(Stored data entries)
☆ ☆ ☆ ☆ ☆

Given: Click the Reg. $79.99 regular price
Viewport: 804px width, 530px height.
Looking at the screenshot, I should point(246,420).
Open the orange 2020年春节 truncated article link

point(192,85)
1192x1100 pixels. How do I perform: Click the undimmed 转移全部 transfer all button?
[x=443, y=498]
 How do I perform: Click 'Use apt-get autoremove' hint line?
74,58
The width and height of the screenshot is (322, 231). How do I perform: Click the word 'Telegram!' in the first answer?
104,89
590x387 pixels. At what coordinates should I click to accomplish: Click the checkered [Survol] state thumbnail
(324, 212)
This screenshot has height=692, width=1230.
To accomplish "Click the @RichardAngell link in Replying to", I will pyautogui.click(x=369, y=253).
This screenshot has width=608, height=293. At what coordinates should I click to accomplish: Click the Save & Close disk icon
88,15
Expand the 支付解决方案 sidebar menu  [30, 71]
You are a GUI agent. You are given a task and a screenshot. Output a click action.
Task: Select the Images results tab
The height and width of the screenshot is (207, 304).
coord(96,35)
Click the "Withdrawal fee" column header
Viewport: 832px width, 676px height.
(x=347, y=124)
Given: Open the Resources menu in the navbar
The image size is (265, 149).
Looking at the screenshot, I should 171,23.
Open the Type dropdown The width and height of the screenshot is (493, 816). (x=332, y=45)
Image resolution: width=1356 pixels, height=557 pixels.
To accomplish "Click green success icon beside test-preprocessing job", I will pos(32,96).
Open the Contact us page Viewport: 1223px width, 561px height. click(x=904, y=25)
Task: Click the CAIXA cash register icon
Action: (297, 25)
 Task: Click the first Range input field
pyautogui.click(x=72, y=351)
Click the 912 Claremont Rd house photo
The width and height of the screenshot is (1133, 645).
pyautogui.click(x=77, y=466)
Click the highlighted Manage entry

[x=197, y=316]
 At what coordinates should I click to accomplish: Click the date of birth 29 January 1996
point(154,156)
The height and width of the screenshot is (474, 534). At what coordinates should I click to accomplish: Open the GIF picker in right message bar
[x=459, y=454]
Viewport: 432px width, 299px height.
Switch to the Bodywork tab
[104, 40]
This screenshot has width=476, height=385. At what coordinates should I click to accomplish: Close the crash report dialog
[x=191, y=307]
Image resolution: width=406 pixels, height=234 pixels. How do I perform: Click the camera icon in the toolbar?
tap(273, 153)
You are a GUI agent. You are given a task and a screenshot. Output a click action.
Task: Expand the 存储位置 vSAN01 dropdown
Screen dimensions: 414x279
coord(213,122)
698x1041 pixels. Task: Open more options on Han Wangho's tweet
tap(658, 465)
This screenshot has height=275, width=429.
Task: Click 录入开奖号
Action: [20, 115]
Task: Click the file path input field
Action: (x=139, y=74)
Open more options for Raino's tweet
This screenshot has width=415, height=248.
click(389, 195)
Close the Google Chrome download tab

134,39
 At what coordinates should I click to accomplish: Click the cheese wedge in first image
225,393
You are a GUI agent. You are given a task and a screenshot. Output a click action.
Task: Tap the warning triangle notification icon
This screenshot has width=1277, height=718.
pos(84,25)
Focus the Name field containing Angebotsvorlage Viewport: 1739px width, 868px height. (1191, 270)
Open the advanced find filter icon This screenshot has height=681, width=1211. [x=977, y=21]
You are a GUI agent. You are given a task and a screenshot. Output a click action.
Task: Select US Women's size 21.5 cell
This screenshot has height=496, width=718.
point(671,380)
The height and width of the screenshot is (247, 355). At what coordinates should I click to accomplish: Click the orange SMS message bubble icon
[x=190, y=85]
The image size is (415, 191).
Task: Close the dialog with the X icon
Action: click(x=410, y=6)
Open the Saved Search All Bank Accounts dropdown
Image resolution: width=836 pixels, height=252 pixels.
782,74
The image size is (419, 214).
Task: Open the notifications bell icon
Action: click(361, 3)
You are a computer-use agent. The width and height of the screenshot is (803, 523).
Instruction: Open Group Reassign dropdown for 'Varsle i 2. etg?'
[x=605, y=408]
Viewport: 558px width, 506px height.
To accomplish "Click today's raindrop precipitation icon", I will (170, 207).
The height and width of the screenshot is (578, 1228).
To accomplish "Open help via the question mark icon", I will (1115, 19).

☆ ☆ ☆ ☆ ☆

WHAT IS REQUIRED: Return all the lines shown above, word for word.

EXERCISE RESPONSE:
Given: Click the Reg. $79.99 regular price
Viewport: 804px width, 530px height.
Looking at the screenshot, I should point(246,420).
Open the orange 2020年春节 truncated article link

point(192,85)
1192x1100 pixels. How do I perform: Click the undimmed 转移全部 transfer all button?
[x=443, y=498]
 How do I perform: Click 'Use apt-get autoremove' hint line?
74,58
The width and height of the screenshot is (322, 231). How do I perform: Click the word 'Telegram!' in the first answer?
104,89
590x387 pixels. At what coordinates should I click to accomplish: Click the checkered [Survol] state thumbnail
(324, 212)
This screenshot has height=692, width=1230.
To accomplish "Click the @RichardAngell link in Replying to", I will pyautogui.click(x=369, y=253).
This screenshot has width=608, height=293. At what coordinates should I click to accomplish: Click the Save & Close disk icon
88,15
Expand the 支付解决方案 sidebar menu  [30, 71]
You are a GUI agent. You are given a task and a screenshot. Output a click action.
Task: Select the Images results tab
The height and width of the screenshot is (207, 304).
coord(96,35)
Click the "Withdrawal fee" column header
Viewport: 832px width, 676px height.
(x=347, y=124)
Given: Open the Resources menu in the navbar
The image size is (265, 149).
Looking at the screenshot, I should 171,23.
Open the Type dropdown The width and height of the screenshot is (493, 816). (x=332, y=45)
Image resolution: width=1356 pixels, height=557 pixels.
To accomplish "Click green success icon beside test-preprocessing job", I will pos(32,96).
Open the Contact us page Viewport: 1223px width, 561px height. click(x=904, y=25)
Task: Click the CAIXA cash register icon
Action: (297, 25)
 Task: Click the first Range input field
pyautogui.click(x=72, y=351)
Click the 912 Claremont Rd house photo
The width and height of the screenshot is (1133, 645).
pyautogui.click(x=77, y=466)
Click the highlighted Manage entry

[x=197, y=316]
 At what coordinates should I click to accomplish: Click the date of birth 29 January 1996
point(154,156)
The height and width of the screenshot is (474, 534). At what coordinates should I click to accomplish: Open the GIF picker in right message bar
[x=459, y=454]
Viewport: 432px width, 299px height.
Switch to the Bodywork tab
[104, 40]
This screenshot has width=476, height=385. At what coordinates should I click to accomplish: Close the crash report dialog
[x=191, y=307]
Image resolution: width=406 pixels, height=234 pixels. How do I perform: Click the camera icon in the toolbar?
tap(273, 153)
You are a GUI agent. You are given a task and a screenshot. Output a click action.
Task: Expand the 存储位置 vSAN01 dropdown
Screen dimensions: 414x279
coord(213,122)
698x1041 pixels. Task: Open more options on Han Wangho's tweet
tap(658, 465)
This screenshot has height=275, width=429.
Task: Click 录入开奖号
Action: [20, 115]
Task: Click the file path input field
Action: (x=139, y=74)
Open more options for Raino's tweet
This screenshot has width=415, height=248.
click(389, 195)
Close the Google Chrome download tab

134,39
 At what coordinates should I click to accomplish: Click the cheese wedge in first image
225,393
You are a GUI agent. You are given a task and a screenshot. Output a click action.
Task: Tap the warning triangle notification icon
This screenshot has width=1277, height=718.
pos(84,25)
Focus the Name field containing Angebotsvorlage Viewport: 1739px width, 868px height. (1191, 270)
Open the advanced find filter icon This screenshot has height=681, width=1211. [x=977, y=21]
You are a GUI agent. You are given a task and a screenshot. Output a click action.
Task: Select US Women's size 21.5 cell
This screenshot has height=496, width=718.
point(671,380)
The height and width of the screenshot is (247, 355). At what coordinates should I click to accomplish: Click the orange SMS message bubble icon
[x=190, y=85]
The image size is (415, 191).
Task: Close the dialog with the X icon
Action: click(x=410, y=6)
Open the Saved Search All Bank Accounts dropdown
Image resolution: width=836 pixels, height=252 pixels.
782,74
The image size is (419, 214).
Task: Open the notifications bell icon
Action: click(361, 3)
You are a computer-use agent. The width and height of the screenshot is (803, 523).
Instruction: Open Group Reassign dropdown for 'Varsle i 2. etg?'
[x=605, y=408]
Viewport: 558px width, 506px height.
To accomplish "Click today's raindrop precipitation icon", I will (170, 207).
The height and width of the screenshot is (578, 1228).
To accomplish "Open help via the question mark icon", I will (1115, 19).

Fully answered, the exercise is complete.